We are analyzing the expression of different forms of UNC-13 protein and are identifying other proteins that interact with UNC-13. Some forms of UNC-13 protein are involved in regulating neurotransmitter release. The most abundant protein product expressed from this gene, UNC-13 LR, localizes to synapses (Kohn, 2000). UNC-13 interacts with other presynaptic proteins and affects vesicle priming (Richmond, 2001). The C. elegans
unc-13 gene is predicted to express several different protein products including UNC-13 LR, UNC-13 LMR, and UNC-13 MR. L represents the left region of the protein, M represents the middle, and R represents the right. Mutations in the
unc-13 L region of the gene alter expression of some protein products and result in uncoordinated movement.

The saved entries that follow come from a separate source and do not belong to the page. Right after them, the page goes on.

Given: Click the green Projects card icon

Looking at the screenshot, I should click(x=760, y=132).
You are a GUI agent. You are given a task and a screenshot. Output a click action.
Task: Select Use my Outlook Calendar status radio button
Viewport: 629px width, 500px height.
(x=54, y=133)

A large deletion in the
unc-13 R region eliminates all protein products and results in lethality (Kohn, 2000). We are analyzing regulation of expression of the different protein products. Specifically, we are exploring the possibility that an internal promoter is present in the gene that regulates expression of the UNC-13 MR product. A large 7.5 kb intron separates the
unc-13 L region of the gene from the
unc-13 M region. A cosmid including most of the 7.5 kb intron as well as the
unc-13 M and
unc-13 R regions can partially rescue deletion mutants. We are fusing part of this intron to GFP in order to determine if a promoter within the intron can drive expression of the gene and to identify cells in which the promoter is active. We are also using a two hybrid screen to identify proteins that interact with the different UNC-13 protein products.